To do =
Rewrite the data below, from its first line through the line containing "Action: point(675,52)", as a Markdown table with the columns Row and Text. Put one line in each row, number the rows, and leave out blank lines.
● ● ●
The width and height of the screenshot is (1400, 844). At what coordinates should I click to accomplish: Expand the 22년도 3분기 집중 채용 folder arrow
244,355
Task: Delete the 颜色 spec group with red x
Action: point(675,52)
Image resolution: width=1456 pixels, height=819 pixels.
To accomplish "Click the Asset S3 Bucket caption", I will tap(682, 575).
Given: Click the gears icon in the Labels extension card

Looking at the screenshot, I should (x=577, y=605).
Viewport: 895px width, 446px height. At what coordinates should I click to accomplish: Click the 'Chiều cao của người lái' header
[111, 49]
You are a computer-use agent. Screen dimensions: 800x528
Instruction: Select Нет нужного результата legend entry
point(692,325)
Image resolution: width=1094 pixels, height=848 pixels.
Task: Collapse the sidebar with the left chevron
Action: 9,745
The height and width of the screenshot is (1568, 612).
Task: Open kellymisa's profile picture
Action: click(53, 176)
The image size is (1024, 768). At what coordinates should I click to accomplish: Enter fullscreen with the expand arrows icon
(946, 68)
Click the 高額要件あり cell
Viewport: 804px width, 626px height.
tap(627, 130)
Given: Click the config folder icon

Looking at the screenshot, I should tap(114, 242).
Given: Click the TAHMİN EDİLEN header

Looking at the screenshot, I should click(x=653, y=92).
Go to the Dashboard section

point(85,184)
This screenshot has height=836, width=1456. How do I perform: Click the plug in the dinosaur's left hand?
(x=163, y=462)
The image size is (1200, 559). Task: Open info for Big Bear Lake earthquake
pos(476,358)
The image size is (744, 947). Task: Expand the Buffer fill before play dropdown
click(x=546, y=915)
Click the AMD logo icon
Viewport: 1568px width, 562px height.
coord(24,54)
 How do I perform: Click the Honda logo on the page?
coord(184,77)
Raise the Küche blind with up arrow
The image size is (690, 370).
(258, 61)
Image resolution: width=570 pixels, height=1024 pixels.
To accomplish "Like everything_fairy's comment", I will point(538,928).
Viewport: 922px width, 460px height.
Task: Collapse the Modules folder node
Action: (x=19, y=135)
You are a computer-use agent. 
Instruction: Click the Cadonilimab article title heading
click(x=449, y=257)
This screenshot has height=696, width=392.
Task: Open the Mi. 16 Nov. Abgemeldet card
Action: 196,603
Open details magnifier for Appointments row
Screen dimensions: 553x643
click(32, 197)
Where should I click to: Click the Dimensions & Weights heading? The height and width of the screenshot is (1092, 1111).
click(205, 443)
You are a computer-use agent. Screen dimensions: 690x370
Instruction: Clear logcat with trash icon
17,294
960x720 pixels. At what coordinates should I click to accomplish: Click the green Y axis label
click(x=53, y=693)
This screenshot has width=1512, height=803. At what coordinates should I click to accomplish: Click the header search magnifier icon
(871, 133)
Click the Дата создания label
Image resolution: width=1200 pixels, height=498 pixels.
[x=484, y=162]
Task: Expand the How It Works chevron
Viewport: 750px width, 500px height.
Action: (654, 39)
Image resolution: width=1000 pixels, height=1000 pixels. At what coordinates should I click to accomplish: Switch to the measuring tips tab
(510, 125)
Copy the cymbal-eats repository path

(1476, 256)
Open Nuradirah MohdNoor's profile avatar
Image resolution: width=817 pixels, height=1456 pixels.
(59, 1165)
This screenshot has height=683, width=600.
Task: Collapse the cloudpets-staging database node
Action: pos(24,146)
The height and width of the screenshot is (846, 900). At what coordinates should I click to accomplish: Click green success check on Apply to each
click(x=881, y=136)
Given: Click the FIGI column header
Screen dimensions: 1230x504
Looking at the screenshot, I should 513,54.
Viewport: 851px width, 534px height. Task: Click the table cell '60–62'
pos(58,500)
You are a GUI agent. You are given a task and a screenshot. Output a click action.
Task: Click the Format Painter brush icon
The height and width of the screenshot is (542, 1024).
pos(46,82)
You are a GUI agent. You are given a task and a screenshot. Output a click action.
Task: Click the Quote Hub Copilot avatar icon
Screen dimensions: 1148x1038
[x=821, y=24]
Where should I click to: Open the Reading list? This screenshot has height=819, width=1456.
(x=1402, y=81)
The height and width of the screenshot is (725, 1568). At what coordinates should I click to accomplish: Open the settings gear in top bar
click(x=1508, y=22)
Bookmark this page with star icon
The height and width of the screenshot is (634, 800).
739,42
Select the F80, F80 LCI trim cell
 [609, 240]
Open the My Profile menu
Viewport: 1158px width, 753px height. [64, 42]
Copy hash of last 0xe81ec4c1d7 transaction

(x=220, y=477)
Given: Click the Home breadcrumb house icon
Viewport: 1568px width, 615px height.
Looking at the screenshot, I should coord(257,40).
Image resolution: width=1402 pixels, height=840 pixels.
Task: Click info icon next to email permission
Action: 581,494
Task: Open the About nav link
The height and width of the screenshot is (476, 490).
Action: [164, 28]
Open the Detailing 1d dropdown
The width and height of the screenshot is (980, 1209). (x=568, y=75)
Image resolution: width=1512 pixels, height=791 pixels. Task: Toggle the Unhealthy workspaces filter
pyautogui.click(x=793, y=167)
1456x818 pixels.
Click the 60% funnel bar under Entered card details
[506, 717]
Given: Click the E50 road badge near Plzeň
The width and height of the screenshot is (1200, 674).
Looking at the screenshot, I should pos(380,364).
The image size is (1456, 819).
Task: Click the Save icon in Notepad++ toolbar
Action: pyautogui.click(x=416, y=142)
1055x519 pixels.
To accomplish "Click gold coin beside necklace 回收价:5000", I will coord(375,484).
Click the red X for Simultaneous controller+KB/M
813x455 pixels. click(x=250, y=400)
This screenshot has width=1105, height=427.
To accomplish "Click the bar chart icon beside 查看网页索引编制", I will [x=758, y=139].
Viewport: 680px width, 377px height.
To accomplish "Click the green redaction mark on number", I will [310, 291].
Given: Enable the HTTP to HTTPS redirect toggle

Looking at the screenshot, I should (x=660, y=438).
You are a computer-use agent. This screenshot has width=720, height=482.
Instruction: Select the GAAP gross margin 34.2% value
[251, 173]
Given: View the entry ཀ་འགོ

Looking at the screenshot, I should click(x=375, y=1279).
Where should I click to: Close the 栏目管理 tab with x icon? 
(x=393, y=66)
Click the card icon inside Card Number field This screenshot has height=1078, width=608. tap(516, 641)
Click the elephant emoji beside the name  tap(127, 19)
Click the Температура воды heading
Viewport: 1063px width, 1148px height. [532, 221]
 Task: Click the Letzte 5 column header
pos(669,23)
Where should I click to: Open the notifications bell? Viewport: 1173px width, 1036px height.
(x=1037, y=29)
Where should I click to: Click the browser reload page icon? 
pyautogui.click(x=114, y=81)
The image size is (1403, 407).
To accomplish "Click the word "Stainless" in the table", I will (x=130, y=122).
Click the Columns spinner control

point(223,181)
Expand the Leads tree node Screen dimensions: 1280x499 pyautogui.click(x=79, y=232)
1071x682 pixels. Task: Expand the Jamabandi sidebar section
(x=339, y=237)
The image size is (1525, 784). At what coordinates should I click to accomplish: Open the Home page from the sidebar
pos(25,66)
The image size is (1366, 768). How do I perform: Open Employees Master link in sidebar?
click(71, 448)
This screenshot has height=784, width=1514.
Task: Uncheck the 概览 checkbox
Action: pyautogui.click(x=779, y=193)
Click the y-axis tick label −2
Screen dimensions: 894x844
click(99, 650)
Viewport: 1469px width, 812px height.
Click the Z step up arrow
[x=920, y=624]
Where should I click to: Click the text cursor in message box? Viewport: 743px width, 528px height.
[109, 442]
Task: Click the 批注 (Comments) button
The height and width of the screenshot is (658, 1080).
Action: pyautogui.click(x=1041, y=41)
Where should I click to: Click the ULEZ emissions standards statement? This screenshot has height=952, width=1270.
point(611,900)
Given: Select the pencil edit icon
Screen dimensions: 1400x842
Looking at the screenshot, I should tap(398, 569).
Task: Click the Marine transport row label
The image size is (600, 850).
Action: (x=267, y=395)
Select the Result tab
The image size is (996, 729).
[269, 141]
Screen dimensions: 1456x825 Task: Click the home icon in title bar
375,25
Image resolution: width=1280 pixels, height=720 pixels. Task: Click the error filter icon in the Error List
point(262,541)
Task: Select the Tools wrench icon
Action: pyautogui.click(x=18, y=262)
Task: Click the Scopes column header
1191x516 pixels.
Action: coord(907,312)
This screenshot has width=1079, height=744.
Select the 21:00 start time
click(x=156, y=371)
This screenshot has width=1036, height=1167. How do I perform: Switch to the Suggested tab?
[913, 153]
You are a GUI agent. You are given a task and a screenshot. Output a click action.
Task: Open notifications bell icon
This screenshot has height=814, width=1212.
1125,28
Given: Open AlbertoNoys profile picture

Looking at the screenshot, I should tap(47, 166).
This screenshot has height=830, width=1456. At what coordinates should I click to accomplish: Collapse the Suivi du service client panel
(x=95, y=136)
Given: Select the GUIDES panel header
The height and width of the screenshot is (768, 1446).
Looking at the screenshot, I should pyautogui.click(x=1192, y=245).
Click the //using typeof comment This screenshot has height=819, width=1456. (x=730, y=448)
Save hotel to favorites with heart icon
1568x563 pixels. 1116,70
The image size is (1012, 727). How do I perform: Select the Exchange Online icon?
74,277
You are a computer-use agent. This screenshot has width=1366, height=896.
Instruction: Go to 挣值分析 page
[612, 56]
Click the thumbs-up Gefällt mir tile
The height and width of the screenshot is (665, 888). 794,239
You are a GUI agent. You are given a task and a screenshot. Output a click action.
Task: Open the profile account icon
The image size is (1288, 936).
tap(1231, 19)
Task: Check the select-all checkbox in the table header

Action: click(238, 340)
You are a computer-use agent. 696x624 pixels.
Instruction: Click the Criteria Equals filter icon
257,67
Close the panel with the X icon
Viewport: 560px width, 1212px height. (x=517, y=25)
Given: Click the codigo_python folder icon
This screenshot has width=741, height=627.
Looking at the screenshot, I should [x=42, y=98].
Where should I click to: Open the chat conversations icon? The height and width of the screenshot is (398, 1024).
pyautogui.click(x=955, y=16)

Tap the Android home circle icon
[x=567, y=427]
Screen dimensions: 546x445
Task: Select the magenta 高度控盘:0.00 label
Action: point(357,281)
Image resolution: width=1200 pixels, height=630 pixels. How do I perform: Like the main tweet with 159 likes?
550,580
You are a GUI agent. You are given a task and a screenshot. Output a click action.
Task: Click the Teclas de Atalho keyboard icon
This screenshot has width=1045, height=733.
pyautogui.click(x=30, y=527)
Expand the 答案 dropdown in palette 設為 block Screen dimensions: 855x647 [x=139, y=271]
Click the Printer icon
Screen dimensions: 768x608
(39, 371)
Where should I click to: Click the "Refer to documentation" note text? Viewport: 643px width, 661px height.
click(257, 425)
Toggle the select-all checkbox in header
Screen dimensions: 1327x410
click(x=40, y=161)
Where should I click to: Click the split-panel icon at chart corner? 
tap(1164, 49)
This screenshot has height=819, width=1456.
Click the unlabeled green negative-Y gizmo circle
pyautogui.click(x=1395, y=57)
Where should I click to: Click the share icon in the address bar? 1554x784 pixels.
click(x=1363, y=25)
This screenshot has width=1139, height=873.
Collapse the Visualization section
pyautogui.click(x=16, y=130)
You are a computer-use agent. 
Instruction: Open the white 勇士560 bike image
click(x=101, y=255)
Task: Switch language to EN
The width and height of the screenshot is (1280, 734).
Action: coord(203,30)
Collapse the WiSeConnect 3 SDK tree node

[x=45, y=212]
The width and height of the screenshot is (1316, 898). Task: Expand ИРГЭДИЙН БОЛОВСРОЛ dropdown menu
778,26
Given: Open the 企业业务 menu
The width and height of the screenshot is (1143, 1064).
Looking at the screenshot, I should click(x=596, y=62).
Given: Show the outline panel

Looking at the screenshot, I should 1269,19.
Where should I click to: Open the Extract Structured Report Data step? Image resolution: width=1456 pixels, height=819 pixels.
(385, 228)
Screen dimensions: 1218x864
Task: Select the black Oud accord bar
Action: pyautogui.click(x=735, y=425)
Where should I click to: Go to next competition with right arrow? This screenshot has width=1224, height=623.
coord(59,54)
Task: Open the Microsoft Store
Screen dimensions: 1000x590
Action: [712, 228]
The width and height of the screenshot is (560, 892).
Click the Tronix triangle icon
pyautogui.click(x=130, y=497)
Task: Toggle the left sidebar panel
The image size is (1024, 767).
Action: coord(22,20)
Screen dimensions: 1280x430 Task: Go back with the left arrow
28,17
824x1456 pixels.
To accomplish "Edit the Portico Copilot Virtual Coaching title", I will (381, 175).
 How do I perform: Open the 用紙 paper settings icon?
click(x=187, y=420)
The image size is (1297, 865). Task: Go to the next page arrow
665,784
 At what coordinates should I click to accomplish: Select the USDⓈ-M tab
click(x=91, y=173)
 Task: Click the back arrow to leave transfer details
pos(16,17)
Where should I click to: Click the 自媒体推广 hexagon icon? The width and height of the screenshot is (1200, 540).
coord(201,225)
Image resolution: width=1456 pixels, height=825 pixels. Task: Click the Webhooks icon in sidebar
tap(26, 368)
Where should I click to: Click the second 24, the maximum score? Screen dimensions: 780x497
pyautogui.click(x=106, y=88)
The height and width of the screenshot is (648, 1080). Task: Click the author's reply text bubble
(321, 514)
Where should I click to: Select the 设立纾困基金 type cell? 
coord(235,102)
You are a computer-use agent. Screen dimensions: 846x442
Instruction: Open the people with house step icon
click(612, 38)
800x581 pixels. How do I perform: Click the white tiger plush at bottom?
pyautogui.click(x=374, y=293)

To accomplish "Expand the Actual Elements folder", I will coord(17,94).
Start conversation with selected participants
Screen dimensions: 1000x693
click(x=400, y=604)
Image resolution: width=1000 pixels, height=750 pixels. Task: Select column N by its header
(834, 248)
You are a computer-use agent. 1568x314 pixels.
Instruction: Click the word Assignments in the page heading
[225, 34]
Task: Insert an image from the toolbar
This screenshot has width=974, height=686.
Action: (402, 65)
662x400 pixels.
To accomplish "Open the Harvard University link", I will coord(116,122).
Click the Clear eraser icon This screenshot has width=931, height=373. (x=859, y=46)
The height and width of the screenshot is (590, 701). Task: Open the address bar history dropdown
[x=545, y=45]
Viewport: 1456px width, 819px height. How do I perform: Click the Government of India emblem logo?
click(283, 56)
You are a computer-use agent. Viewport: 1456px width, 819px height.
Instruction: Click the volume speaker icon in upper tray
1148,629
● ● ●
Task solution =
| Row | Text |
|---|---|
| 1 | The width and height of the screenshot is (1400, 844). At what coordinates should I click to accomplish: Expand the 22년도 3분기 집중 채용 folder arrow |
| 2 | 244,355 |
| 3 | Task: Delete the 颜色 spec group with red x |
| 4 | Action: point(675,52) |